You cannot add to your 'taskListModifiable' list because that is an 'unmodifiable' list, which in Java means that it is immutable. An unmodifiable/immutable list or collection of any kind cannot be directly changed in any way - you cannot add elements to it, remove elements from it, or change references to existing elements.

Note that existing elements in the list/collection may be changed if they are themselves mutable, but references to them from the list cannot be changed. That is, until the list goes completely out of scope and is garbage collected, the unmodifiable list will always contain those same references.

Now, in your case, Collections.emptyList() returns an unmodifiable EMPTY list. This is actually always the same instance since it is immutable and always empty. You cannot add to it because of the rule that an immutable list cannot be expanded (added to). Since it is empty there is also nothing in it that can be changed.

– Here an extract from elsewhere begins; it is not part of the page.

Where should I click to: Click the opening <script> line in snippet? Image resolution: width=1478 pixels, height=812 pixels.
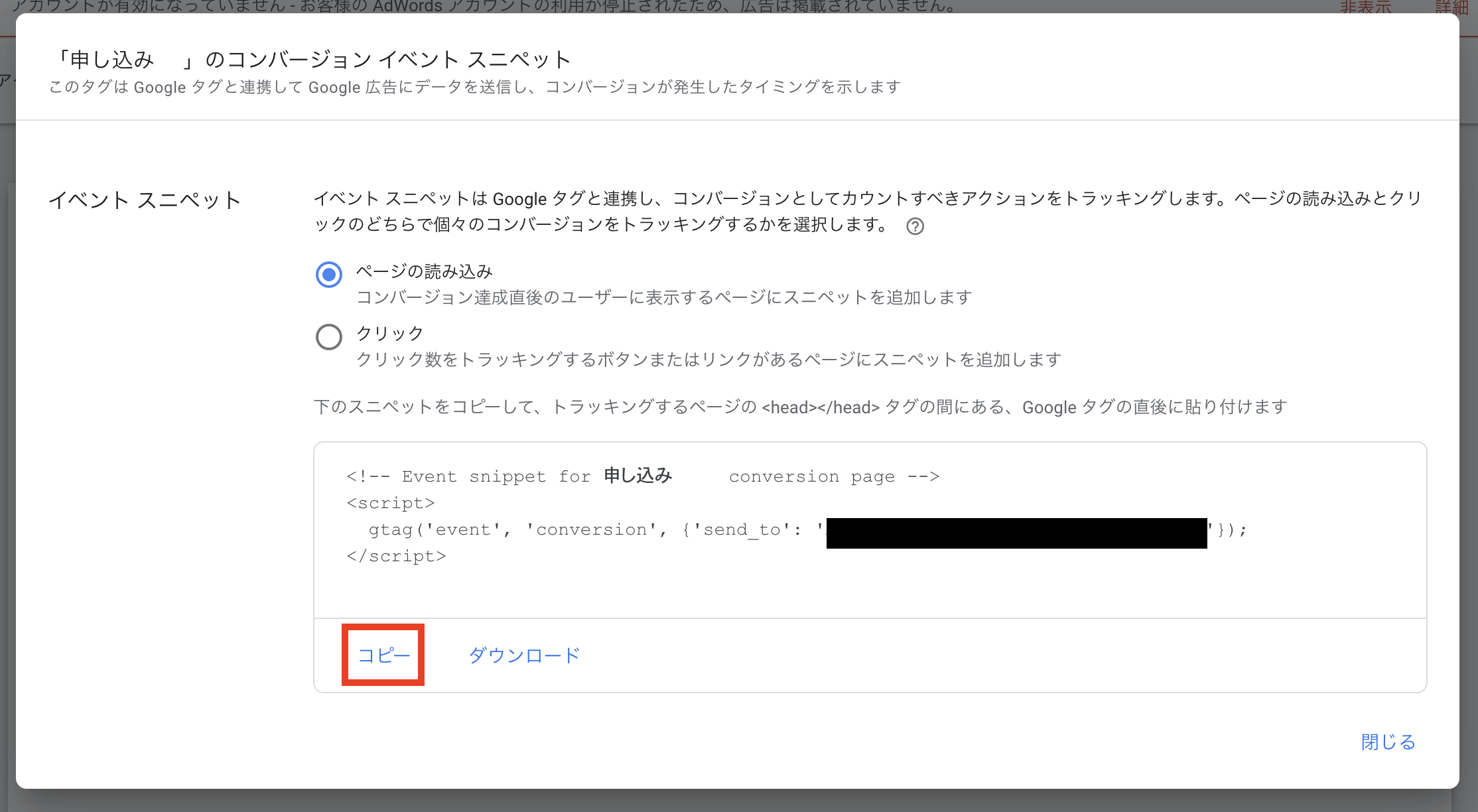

I should add to make it even more clear that Collection.emptyList() does not create an empty list. It just returns a reference to a singleton list instance.

3 Comments

unmodifiable IS NOT immutable in Java!! If you create an unmodifiable list after list1, and then you add/remove objects to list1, then the unmodifiable list will reflect the changes.
That is true for any language where the unmodifiable collection just wraps the other collection (e.g. does not make a safe copy), not just Java. You are talking about retaining a reference to the wrapped object and changing that. However, I was making a comment (which I couldn't do) to another answer where they were asking why they couldn't change the specific taskListModifiable where it was created with this: <code>taskListModifiable = Collections.emptyList()</code>. In fact, in all cases, this is immutable because the emptyList() returns an immutable, Singleton, empty list.
@True Soft: yes, you are right, the backing list inside some "unmodifiable" lists is actually modifiable. It's true that it's not strictly immutable and that you cannot necessarily treat it as such. However, in practice you often can, if you create the list, then make it unmodifiable, then throw away the initial pointer to the list.